「ナルちゃん憲法」へのバッシングと「理想の家族」像
この幻想は、「ナルちゃん憲法」にも通じる。
天皇陛下=徳仁さまの幼少期のしつけなどについて、美智子さまは、のちに「ナルちゃん憲法」と呼ばれる方針を残している。
これもまた、戦前の大家族から、戦後の核家族へ、という流れに乗って、広い範囲から支持を得たものの、「伝統」を重んじる立場からは叩かれる。
そうした心労が、3年後の流産への遠因になった、とも考えられよう。
そこから2年後には文仁さま(いまの秋篠宮さま)を、さらに4年後には清子さまをご出産されると、3人の子どもをひとりで育てる母親、として、「理想の家族」像を投影されるようになる。
明治期にできた大日本帝国憲法では、天皇や皇族が「理想の家族」になるとは、まったく想定されていなかった。
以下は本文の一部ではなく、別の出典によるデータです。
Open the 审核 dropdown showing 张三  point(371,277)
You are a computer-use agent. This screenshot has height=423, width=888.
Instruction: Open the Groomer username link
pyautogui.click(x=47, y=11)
神聖にして侵してはならない、畏れ多く、敬う対象だった天皇に連なる人たちは、手の届かない、雲の上の存在だった。
日本国憲法では、たしかに皇室もまた民主化されたとはいえ、それでも、神々しいオーラを放ち、崇め奉らねばならない、そう考えている国民もまだ根強かった。
こうした風潮を、一掃した、いや正確には、一掃したと語らせるようになったのが、美智子さまだったのではないか。
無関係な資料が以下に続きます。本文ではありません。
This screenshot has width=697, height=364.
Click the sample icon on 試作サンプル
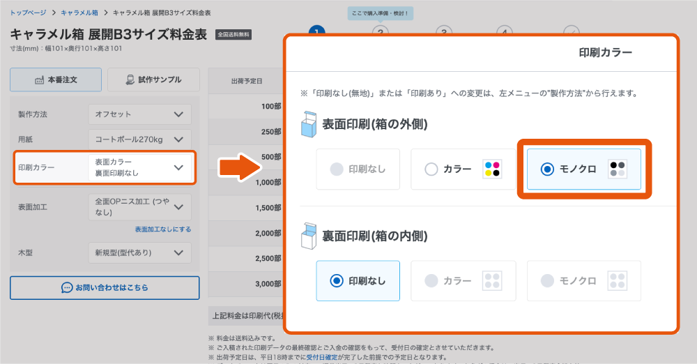click(x=130, y=79)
ご成婚から子育てを経て、ますます熱狂と罵倒が同居する、それが美智子さまに向けられる人々の思いだったのではないか。
声を失うまで/声を失ってから
矛盾する2つの思いによる重圧に耐えられなくなったのが、いまから30年前、1993年の誕生日だった。
その日、美智子さまは赤坂御所で倒れられ、声を出せなくなる。
直接の原因となった記事が、どの雑誌のものだったのか、ここでは置こう。宝島社と文藝春秋、それぞれの関係各所に銃弾が打ち込まれる騒動の原因が何なのかも、ここでは置こう。
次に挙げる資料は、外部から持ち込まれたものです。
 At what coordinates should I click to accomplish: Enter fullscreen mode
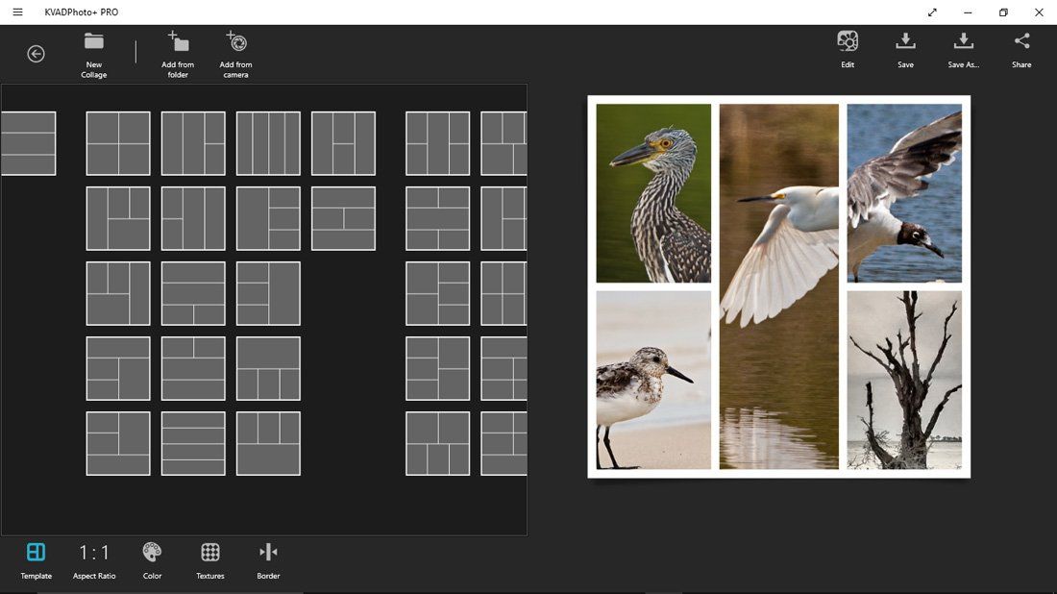pyautogui.click(x=932, y=12)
それよりも重要なのは、倒れて、声を失った、と公表したところにある。ご成婚から30年近くの長きにわたり、毀誉褒貶にさらされてきた、そのストレスが沸点を超えた、そう明らかにしたことを意味するからである。
この騒動を経て、美智子さまへのバッシングは、それから四半世紀以上にわたって、ほぼ消える。マスコミや世間が躊躇したから、だけではない。時を同じくして上皇陛下とともに国内外各地への慰霊や、被災地へのお見舞いといった、「平成流」と呼ばれる旅を増やしていったからであろう。
結婚、子育てを経て、ここで三たび、彼女は、人々の憧れの的となったからである。
恋愛を経て結ばれ、みずからの手によって全身全霊で子どもたちを育て上げ、老後には、社会に貢献する。これほど「理想的」と思われる姿があるだろうか。これだけみんなが目指すべき姿勢があるだろうか。
ここに、彼女が常にバッシングと絶賛、その2つの相反する反応を受け続けてきた理由がある。
そして、声を失ってから彼女が得たものは、完成されたライフコースの象徴という、ただただ尊敬の的となる立場だった。そこにはもはや、彼女の生き方への反発は見られない。賛美をいくら重ねても足りない、そんなムードが日本中を支配した。